**Task item:** What you produce should be every line from the data that includes "number".

::: Exercise material

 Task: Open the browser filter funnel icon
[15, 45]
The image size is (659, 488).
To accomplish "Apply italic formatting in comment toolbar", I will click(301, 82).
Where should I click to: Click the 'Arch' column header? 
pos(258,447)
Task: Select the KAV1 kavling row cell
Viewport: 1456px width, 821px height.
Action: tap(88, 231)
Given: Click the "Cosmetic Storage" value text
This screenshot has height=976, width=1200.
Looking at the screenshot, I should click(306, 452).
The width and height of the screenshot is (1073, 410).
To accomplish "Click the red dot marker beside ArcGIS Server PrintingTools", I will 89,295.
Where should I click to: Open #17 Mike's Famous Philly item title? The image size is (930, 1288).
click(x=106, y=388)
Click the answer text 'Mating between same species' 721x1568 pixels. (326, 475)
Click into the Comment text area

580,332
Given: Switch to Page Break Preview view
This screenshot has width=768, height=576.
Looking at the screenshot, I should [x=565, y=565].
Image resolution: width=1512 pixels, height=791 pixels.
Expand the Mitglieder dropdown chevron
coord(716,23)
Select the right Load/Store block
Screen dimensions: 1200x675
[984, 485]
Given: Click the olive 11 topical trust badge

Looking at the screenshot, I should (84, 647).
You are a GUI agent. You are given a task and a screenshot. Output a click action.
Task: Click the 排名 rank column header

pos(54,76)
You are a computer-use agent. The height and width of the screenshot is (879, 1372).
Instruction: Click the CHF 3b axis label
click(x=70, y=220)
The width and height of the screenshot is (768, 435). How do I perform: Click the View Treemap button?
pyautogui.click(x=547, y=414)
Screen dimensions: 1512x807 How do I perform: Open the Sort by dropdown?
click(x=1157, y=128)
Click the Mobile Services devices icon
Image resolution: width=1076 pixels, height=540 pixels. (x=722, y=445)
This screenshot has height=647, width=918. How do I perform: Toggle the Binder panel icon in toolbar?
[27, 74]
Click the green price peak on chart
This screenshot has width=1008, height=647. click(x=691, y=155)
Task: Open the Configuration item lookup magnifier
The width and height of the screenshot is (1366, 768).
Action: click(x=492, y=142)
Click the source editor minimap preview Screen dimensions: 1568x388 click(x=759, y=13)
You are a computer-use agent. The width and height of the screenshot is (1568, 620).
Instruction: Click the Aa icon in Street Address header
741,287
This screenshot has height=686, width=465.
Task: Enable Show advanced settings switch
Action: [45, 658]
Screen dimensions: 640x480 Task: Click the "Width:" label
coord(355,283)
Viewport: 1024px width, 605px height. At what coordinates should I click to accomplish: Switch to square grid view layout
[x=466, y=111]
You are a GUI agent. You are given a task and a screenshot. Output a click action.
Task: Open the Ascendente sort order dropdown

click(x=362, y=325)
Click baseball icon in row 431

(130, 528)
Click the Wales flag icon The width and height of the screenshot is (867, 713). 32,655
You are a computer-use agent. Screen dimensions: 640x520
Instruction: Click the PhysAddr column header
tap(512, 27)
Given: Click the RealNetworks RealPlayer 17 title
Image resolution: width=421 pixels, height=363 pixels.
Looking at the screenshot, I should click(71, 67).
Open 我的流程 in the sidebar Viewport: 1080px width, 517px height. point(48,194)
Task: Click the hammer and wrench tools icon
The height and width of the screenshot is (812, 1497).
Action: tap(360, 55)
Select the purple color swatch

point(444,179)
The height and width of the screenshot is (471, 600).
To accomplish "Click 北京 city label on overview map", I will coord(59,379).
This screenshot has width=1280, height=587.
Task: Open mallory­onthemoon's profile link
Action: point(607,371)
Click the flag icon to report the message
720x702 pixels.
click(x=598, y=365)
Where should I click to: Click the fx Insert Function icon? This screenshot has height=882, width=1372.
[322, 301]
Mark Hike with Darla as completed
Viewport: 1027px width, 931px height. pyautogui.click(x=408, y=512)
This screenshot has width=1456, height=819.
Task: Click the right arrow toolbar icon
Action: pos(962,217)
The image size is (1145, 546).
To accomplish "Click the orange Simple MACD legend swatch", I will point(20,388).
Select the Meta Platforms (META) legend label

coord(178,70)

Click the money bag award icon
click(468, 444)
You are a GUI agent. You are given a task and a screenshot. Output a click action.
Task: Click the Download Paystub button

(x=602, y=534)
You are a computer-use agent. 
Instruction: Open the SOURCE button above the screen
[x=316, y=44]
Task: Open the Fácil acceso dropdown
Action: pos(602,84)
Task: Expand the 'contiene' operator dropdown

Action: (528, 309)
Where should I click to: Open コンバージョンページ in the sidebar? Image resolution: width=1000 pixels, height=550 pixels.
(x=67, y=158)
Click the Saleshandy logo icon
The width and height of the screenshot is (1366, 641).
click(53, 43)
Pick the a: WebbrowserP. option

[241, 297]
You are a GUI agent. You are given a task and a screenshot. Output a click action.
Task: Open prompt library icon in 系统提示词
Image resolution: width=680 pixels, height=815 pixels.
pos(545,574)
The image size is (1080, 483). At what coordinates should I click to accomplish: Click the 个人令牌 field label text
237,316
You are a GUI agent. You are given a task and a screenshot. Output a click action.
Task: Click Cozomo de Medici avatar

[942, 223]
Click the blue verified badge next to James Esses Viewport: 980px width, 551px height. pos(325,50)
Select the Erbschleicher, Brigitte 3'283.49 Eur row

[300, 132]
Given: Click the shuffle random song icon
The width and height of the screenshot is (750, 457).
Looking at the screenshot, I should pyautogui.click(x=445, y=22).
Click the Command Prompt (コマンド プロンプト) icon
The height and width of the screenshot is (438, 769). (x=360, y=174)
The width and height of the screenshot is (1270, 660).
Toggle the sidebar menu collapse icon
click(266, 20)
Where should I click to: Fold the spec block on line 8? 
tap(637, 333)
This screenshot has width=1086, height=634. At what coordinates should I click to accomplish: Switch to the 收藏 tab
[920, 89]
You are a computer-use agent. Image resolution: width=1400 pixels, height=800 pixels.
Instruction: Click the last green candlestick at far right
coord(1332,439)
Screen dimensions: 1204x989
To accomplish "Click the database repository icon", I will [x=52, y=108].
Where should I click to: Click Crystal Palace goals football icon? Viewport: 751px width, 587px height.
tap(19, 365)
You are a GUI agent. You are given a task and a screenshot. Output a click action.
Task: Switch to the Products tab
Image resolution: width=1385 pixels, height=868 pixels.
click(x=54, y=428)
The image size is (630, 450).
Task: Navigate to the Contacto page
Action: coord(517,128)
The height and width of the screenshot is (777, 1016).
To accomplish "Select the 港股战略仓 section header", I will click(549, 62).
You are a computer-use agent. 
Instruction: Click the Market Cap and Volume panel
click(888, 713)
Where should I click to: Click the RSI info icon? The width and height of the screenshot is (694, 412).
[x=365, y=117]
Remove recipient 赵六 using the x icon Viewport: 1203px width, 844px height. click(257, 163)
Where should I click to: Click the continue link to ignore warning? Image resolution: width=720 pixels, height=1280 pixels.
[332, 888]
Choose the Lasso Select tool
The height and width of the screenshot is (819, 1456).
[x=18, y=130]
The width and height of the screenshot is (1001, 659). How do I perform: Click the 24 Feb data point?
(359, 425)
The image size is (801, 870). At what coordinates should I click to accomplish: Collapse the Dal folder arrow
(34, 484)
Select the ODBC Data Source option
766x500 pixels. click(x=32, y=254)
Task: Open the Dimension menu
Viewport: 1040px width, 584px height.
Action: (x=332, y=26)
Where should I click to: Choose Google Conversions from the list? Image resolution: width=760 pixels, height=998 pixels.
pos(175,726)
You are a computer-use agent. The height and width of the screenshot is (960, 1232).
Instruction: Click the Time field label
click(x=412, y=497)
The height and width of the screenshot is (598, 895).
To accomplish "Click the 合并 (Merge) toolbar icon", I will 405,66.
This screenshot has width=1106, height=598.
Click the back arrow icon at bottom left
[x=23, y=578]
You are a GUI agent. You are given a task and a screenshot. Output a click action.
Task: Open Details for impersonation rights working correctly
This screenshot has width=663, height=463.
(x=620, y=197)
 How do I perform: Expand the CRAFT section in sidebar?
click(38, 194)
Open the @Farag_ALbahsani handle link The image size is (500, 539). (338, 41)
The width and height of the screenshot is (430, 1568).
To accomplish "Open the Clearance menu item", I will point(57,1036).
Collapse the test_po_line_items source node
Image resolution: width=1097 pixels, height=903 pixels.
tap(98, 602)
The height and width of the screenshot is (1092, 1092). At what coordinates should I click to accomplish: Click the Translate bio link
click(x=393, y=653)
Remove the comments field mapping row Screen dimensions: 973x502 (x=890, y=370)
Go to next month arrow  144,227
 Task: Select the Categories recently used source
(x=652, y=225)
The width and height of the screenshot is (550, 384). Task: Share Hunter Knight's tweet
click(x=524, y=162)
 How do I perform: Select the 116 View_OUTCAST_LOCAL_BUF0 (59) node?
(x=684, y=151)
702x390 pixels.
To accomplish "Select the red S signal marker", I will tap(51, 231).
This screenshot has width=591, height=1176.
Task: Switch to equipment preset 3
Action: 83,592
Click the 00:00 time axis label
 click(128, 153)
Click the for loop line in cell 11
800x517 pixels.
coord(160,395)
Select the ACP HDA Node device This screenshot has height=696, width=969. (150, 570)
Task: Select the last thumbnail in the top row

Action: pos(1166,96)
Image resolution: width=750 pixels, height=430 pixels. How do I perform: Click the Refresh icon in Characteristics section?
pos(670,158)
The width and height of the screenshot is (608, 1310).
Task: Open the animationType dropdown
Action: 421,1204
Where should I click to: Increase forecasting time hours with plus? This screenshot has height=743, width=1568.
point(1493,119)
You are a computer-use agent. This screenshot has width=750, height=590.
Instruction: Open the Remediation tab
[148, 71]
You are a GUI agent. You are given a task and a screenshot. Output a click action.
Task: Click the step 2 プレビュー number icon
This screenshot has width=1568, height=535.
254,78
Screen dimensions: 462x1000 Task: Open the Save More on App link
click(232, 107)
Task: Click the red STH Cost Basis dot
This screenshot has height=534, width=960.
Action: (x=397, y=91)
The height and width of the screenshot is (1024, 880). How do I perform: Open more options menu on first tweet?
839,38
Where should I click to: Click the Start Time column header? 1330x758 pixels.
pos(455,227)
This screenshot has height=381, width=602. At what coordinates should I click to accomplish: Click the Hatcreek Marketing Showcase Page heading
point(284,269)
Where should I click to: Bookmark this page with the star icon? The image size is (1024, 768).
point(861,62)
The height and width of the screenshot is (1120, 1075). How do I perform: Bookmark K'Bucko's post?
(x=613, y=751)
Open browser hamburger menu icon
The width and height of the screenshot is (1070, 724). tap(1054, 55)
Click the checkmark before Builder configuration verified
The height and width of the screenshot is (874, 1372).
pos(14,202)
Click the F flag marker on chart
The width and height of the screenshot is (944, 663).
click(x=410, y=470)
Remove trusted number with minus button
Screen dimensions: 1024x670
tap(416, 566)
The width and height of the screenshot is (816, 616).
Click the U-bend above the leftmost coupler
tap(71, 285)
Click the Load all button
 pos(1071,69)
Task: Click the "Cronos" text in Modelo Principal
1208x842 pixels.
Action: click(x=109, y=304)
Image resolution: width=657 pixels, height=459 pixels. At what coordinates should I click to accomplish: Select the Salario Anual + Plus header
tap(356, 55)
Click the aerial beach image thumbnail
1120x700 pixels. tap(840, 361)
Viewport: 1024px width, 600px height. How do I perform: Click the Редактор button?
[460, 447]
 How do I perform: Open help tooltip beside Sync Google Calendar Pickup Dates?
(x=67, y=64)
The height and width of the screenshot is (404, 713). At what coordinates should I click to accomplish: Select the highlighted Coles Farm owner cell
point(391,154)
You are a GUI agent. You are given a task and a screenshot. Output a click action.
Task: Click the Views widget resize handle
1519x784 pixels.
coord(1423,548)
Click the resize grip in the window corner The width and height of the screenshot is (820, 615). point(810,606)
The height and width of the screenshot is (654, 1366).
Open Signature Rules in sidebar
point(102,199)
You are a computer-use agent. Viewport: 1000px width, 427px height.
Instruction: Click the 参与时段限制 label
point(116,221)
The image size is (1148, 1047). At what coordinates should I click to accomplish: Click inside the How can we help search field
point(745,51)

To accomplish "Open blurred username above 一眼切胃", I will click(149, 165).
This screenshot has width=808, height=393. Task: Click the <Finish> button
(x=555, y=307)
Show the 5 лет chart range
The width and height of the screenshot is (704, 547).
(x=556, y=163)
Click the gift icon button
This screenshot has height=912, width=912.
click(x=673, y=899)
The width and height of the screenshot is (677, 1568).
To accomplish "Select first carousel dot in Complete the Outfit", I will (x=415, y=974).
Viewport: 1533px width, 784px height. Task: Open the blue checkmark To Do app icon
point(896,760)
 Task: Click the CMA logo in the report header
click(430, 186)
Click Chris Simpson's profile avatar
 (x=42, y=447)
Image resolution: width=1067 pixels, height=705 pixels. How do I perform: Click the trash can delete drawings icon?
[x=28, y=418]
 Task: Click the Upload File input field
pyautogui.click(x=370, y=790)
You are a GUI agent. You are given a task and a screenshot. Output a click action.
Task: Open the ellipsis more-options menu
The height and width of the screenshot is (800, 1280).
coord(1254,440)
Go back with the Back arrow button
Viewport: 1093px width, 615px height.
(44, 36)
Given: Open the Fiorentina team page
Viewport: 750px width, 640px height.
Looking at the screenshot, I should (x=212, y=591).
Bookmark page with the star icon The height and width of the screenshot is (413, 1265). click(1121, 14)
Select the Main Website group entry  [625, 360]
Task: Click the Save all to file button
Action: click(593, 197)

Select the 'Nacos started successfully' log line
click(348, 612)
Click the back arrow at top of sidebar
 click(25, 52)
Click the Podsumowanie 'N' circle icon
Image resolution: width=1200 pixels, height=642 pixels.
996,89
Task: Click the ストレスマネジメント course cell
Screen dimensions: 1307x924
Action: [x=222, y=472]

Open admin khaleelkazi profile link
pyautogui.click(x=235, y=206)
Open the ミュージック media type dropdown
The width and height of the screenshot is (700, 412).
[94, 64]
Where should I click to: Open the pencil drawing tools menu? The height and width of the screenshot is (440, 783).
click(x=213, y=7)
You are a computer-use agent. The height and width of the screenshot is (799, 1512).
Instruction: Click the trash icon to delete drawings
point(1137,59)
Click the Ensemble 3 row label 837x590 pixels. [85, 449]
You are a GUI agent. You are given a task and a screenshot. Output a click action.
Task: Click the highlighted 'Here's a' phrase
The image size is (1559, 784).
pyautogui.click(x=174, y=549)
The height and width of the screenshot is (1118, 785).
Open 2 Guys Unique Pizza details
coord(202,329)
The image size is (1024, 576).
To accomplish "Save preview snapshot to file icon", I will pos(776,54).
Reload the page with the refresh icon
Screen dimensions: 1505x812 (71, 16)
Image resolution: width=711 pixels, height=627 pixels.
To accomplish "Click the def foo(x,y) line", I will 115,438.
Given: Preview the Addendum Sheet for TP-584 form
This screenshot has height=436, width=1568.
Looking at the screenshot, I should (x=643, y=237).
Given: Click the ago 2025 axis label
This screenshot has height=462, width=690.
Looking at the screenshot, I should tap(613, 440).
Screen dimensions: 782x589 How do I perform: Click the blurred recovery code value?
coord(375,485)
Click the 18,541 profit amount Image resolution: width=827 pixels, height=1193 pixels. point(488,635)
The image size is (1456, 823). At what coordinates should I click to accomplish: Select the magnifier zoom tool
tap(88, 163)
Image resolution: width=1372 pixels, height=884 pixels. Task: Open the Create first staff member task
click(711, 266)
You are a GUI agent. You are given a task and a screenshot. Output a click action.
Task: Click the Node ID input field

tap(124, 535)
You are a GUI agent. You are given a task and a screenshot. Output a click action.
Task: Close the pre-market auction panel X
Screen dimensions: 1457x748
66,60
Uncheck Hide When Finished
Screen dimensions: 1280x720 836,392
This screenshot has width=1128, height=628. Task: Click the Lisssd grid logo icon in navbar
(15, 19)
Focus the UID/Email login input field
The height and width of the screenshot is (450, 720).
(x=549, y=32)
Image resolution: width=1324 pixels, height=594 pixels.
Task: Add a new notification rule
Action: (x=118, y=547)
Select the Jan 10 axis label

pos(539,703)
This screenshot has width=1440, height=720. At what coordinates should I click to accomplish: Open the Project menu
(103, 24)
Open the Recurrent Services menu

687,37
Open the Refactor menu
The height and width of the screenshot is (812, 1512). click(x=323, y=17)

::::::

**Solved exercise:**
Task: Click the step 2 プレビュー number icon
Remove trusted number with minus button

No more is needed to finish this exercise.